TASK STATEMENT => Repeat exactly the opening lines of the records, ending with the line that contains "The height and width of the screenshot is (1036, 1168).".

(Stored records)
--- START ---

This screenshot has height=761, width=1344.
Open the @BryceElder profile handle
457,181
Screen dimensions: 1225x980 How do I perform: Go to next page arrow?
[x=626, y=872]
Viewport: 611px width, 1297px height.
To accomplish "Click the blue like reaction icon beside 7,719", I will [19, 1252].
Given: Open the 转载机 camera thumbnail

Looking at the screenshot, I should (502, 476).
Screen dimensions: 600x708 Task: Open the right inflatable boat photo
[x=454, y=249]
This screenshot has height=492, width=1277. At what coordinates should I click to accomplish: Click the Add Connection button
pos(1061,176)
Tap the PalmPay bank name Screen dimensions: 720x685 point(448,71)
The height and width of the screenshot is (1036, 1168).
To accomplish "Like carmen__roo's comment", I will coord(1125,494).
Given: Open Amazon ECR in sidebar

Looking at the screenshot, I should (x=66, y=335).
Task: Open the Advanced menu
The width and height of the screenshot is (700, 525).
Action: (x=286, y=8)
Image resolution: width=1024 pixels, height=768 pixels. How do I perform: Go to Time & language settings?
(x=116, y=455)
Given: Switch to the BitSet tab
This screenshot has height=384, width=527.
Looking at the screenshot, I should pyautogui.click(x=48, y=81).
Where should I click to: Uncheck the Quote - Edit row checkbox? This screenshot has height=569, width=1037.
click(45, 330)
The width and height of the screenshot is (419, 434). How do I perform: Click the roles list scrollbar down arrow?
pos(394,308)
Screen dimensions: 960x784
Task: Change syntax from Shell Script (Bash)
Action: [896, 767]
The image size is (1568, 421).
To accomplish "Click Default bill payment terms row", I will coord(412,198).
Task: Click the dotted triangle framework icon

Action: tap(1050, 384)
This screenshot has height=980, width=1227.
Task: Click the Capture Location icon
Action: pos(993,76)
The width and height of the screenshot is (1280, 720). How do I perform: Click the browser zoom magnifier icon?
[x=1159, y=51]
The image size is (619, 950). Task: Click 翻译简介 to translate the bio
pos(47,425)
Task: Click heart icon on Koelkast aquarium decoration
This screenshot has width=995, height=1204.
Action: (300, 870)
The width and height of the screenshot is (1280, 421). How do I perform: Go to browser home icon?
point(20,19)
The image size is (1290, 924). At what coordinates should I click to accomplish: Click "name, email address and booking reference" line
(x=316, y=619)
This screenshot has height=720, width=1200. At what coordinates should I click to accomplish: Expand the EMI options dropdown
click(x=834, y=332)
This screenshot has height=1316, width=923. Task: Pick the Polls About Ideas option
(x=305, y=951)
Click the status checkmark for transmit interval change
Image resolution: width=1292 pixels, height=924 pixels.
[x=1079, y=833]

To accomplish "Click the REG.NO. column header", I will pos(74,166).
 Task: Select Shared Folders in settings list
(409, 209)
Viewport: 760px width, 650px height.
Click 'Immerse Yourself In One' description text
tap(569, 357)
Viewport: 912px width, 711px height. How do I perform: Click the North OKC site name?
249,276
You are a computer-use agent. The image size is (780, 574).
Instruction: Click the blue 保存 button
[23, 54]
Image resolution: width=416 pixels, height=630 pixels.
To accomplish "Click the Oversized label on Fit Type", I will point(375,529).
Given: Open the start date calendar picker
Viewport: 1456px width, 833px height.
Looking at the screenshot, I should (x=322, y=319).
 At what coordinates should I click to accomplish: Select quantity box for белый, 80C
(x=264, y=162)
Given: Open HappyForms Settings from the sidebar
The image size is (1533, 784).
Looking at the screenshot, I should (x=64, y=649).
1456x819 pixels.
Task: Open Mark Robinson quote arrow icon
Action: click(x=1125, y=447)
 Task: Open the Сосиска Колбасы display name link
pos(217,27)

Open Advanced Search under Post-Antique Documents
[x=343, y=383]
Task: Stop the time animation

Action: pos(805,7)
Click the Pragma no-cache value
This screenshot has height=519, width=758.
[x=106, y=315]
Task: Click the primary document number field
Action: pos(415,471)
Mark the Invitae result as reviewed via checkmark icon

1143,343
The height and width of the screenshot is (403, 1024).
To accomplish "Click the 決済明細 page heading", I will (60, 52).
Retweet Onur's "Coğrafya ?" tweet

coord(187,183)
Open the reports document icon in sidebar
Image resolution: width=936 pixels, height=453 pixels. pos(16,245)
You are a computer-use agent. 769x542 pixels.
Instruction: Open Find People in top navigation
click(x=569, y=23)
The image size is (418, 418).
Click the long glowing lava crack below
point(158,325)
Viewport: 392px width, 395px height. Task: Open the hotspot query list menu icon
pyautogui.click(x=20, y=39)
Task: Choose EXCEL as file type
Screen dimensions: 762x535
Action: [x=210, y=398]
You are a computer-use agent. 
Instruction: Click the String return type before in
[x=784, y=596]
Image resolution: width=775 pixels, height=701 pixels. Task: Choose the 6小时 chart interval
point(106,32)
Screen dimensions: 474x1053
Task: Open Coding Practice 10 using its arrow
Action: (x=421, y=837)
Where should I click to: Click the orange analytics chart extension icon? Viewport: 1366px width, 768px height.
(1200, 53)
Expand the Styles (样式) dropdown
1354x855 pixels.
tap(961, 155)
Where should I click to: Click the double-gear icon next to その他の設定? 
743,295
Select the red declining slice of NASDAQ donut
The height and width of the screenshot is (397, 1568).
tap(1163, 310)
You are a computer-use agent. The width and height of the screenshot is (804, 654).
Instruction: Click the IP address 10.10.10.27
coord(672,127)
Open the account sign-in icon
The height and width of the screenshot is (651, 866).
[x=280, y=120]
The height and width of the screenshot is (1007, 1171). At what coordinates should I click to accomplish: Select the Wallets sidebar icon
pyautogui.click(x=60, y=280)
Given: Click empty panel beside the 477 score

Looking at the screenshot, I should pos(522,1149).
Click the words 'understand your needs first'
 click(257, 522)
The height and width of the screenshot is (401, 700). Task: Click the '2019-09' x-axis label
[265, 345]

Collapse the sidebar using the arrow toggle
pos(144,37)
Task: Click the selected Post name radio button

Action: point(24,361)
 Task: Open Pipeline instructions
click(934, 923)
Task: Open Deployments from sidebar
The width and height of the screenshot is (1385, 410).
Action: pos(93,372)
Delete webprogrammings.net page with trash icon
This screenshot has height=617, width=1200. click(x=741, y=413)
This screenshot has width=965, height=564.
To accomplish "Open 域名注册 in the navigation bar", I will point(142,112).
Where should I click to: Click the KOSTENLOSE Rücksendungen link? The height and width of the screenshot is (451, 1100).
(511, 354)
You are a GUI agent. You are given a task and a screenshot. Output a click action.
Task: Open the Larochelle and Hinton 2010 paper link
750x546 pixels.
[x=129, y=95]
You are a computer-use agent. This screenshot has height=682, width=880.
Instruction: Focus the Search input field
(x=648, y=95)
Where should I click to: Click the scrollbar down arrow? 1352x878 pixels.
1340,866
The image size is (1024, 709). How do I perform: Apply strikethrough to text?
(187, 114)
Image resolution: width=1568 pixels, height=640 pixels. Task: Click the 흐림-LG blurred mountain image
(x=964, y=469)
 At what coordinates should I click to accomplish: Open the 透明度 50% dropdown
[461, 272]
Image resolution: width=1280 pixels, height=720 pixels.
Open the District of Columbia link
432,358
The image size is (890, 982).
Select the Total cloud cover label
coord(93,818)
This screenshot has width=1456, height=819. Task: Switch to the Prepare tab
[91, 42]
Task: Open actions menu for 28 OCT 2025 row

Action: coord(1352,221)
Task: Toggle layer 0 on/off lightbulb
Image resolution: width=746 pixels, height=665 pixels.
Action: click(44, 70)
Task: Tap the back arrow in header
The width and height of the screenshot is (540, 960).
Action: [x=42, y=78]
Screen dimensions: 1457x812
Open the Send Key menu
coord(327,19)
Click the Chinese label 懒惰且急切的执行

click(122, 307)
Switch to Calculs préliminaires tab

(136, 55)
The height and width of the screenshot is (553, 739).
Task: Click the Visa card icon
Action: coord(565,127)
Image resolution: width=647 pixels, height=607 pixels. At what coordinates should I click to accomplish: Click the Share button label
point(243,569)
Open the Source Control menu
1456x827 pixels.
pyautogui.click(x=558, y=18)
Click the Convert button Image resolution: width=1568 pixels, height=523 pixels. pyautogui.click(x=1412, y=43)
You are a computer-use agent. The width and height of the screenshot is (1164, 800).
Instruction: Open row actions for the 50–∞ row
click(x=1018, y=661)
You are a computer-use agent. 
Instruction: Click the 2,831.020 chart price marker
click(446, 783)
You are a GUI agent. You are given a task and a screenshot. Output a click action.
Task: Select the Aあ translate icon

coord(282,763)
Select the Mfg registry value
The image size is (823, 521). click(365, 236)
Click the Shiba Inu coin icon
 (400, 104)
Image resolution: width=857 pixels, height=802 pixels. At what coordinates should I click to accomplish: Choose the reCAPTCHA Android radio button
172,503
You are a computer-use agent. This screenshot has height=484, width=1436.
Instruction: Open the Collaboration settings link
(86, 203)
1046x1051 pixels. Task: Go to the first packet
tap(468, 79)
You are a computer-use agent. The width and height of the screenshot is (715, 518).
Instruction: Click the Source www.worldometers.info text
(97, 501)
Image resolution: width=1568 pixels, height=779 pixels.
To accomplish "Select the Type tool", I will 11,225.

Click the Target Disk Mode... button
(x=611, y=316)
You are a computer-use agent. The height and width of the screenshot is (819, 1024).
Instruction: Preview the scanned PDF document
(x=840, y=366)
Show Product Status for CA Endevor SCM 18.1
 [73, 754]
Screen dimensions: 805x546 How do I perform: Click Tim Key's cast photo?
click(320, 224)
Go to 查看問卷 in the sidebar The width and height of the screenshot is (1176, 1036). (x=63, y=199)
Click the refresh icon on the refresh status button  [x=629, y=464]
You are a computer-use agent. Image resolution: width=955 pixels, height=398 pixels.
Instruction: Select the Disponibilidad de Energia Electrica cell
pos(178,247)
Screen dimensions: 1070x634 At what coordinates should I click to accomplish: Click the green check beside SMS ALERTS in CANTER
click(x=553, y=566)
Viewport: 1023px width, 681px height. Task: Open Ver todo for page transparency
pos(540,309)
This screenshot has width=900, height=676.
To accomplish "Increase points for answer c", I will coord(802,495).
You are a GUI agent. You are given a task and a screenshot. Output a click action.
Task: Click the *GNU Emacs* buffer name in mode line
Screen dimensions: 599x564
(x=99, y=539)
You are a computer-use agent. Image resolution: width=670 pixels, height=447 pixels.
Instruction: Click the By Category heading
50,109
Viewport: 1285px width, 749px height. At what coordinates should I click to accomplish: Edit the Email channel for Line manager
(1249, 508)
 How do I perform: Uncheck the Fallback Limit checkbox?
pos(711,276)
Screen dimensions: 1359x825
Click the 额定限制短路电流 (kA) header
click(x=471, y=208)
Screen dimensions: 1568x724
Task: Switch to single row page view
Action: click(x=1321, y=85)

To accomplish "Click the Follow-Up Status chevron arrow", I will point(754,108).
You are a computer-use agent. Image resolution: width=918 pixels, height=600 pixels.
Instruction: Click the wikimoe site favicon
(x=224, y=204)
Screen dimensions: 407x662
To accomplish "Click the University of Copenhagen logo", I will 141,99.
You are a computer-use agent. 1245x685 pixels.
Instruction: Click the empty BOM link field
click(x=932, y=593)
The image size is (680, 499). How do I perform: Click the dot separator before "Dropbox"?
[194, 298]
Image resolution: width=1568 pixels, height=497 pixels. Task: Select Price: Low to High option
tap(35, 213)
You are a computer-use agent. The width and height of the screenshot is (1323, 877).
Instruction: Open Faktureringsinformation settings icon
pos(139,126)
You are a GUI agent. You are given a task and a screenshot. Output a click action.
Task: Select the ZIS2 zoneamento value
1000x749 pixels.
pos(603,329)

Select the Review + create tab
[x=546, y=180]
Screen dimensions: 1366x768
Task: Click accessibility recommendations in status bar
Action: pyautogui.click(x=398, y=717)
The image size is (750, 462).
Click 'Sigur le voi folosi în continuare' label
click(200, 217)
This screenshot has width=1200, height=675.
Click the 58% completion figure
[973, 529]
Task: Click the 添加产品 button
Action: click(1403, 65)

--- END ---

YOUR SOLUTION =>
This screenshot has height=761, width=1344.
Open the @BryceElder profile handle
457,181
Screen dimensions: 1225x980 How do I perform: Go to next page arrow?
[x=626, y=872]
Viewport: 611px width, 1297px height.
To accomplish "Click the blue like reaction icon beside 7,719", I will [19, 1252].
Given: Open the 转载机 camera thumbnail

Looking at the screenshot, I should (502, 476).
Screen dimensions: 600x708 Task: Open the right inflatable boat photo
[x=454, y=249]
This screenshot has height=492, width=1277. At what coordinates should I click to accomplish: Click the Add Connection button
pos(1061,176)
Tap the PalmPay bank name Screen dimensions: 720x685 point(448,71)
The height and width of the screenshot is (1036, 1168).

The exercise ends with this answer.